Hal tersebut diungkapkan Kepala Bidang UMKM Perindustrian Dinas Koperasi, UKM, Perdagangan, dan Perindustrian (Diskopdagperin) Kabupaten Kuningan, Alvin Fitranda, ST., M.Si, Rabu (15/10/2025).
Menurut Alvin, penyebab utama belum terlibatnya UMKM Kuningan dalam program MBG karena sebagian besar pelaku usaha di daerah ini bergerak di sektor produk olahan, bukan bahan baku utama seperti beras, telur, atau sayur-mayur yang menjadi kebutuhan pokok dalam skema MBG.
“Selama ini UMKM Kuningan belum dilibatkan dalam program MBG karena kebanyakan mereka adalah produsen makanan olahan, bukan penyedia bahan baku. Padahal peluangnya besar kalau mereka bisa beradaptasi dan memenuhi standar yang dibutuhkan,” ujar Alvin.

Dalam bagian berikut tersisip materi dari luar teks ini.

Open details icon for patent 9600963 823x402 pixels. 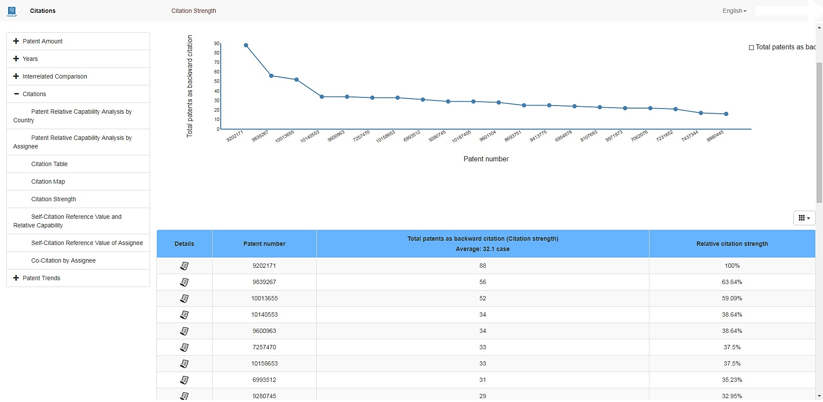click(x=184, y=331)
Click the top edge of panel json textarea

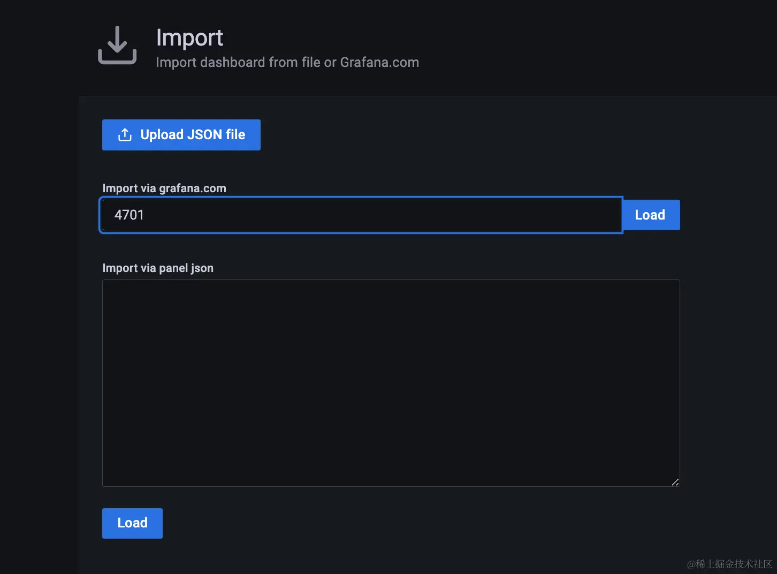pyautogui.click(x=391, y=281)
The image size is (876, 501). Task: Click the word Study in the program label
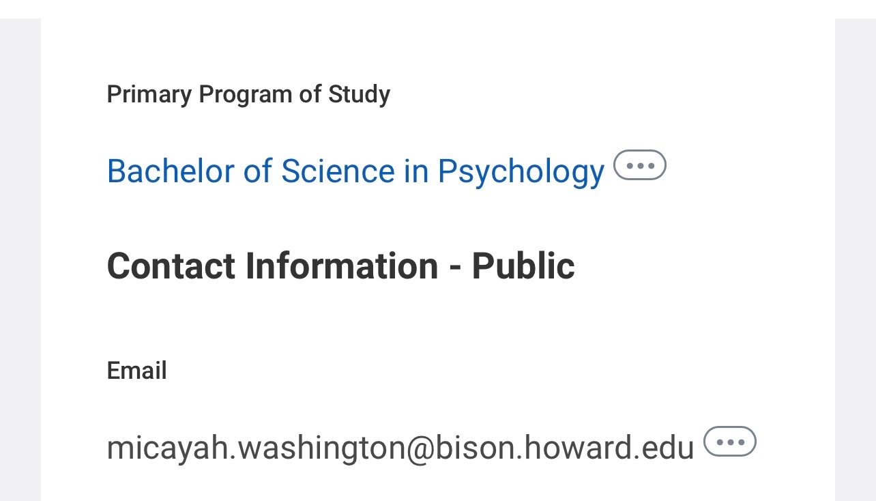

Ia menjelaskan, agar bisa masuk ke dalam rantai pasok program pemerintah seperti MBG, pelaku usaha perlu memenuhi sejumlah persyaratan teknis dan administratif, mulai dari standar harga, kapasitas produksi, hingga legalitas pangan.
“Kita harus tahu dulu apa saja persyaratannya. Misalkan untuk produk abon, harganya ditetapkan Rp25.000 per kilogram. Kita tanya dulu ke pelaku UKM, sanggup tidak dengan harga segitu. Kalau tidak sanggup, ya jangan kita usulkan,” jelasnya.
Alvin menegaskan, pihaknya tidak ingin memaksakan pengusulan pelaku usaha yang belum siap karena berisiko ditolak.
“Kita sampaikan dulu pahitnya seperti apa supaya UKM siap dari awal. Jadi, jangan sampai sudah diusulkan tapi akhirnya dipatahkan karena tidak memenuhi kriteria,” tuturnya.
Selain soal harga, Alvin juga menyoroti pentingnya skema pembayaran dan kemampuan produksi. Bila pembayaran baru dilakukan satu bulan setelah penagihan, maka pelaku usaha harus memiliki modal cukup agar operasional tetap berjalan.
“Dari situ kita bisa melihat kesiapan UKM, karena tidak semua sanggup menanggung beban itu,” katanya.
Lebih lanjut, ia menilai bahwa peningkatan kapasitas dan pendampingan menjadi kunci agar pelaku UMKM Kuningan dapat naik kelas dan masuk ke rantai pasok nasional.
“Minimal UKM punya legalitas pangan, baik izin edar, PIRT, atau sertifikasi lainnya. Itu pintu awal supaya bisa masuk ke sistem,” tegasnya.
Alvin juga mengungkapkan bahwa sistem MBG dan rantai pasok digital di tingkat nasional kini sudah berjalan secara daring dan real-time, melibatkan ahli gizi serta penyusun menu di setiap dapur layanan publik. Karena itu, produk olahan dari UKM lokal seharusnya mulai dipetakan agar bisa diintegrasikan ke dalam sistem tersebut.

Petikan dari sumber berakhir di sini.